CR: This maybe a naïve question, but I am curious to know how are men in these Islamic countries responding? Are reactions varying much along gender lines?
EE: I don’t think that there is a difference between them and Christian men. You have men who really completely respond to the Vagina Monologues and there are Christian men who don’t. I don’t think that it is any different in the Islamic countries. I have met men in Pakistan who have told me that it was a life changing experience for them. I have met a man in Cairo who came up to me and kissed my hand and said that he had no idea about any of it and it has completely changed his thinking about women in literally the two hours that he sat there. I have heard of other men, who don’t think that this should be done or spoken out loud in Islamic countries. So I think that thereare different people everywhere and I think that one of the things that I have learned about the Vagina Monologues is that there is no monolithic anything. There is noone Christian, there is no one Islamic. I find that, actually, relieving.

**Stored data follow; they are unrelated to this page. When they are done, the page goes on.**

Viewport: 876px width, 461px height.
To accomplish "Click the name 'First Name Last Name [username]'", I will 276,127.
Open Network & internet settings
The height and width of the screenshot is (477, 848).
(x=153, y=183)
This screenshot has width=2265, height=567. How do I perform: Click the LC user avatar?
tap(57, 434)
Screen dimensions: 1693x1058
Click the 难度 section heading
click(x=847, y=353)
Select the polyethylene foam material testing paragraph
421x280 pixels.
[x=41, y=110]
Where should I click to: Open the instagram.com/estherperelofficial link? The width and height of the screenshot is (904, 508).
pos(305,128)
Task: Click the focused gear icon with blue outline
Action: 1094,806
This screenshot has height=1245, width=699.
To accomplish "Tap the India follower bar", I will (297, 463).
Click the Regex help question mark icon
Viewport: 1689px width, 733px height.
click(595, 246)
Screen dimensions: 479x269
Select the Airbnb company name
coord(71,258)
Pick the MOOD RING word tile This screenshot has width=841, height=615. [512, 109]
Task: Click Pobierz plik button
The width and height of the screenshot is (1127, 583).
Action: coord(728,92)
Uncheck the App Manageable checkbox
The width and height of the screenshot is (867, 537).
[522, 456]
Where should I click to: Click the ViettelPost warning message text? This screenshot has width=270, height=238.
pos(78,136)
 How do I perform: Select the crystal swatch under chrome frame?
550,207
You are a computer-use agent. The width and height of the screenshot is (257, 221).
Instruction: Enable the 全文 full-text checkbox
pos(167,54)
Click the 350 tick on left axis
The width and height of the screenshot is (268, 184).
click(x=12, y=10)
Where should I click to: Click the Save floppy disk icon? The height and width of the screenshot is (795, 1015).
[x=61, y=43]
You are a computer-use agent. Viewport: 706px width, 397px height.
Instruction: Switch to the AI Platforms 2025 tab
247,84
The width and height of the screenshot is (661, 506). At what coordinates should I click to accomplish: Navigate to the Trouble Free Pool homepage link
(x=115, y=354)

CR: It has made a big difference in some of the work we do here, too. Where would you like to see V-Day celebrated that it currently is not?
EE: I would love to see it happen one day in Iraq. We are supporting women in Iraq, as you know, we have a spotlight there. The conditions of women there were terribly desecrated and undermined by the U.S. war, The conditions are just so terrible right now. I would like to see a day where women are free in Iraq again. I would like to see that day come in Afghanistan. I would like to see it being done all over America in Christian communities where it is embraced and people understand that it is not anti-spiritual, but that it is, in fact, a celebration of the spirit and celebration of women’s beings and birth and everything beautiful that happens inside and outside of vaginas.
CR: You have spent a lot of time asking women questions about their vaginas, about themselves, and about their lives. When you meet God at last, what will your first question for her be?
EE: Well, I don’t know that I believe that I am going to meet God. So that is a hard question for me. What I believe is that we have this extraordinary spirit inside ourselves, which for me is our Buddha nature. I believe we are in the process of opening and getting closer and closer to our Buddha nature and stripping away allthat is covering it. I don’t think I’m going to end up meeting this one being up there or out there. I think to be honest, that being is inside. I meet that being in so many people that I meet everywhere in the world and when I do meet that being, in other people, what I want to ask is “How do we keep opening ourselves so that we can become as vulnerable and as willing to live in the deepest complexity and ambiguity and truth that we can?”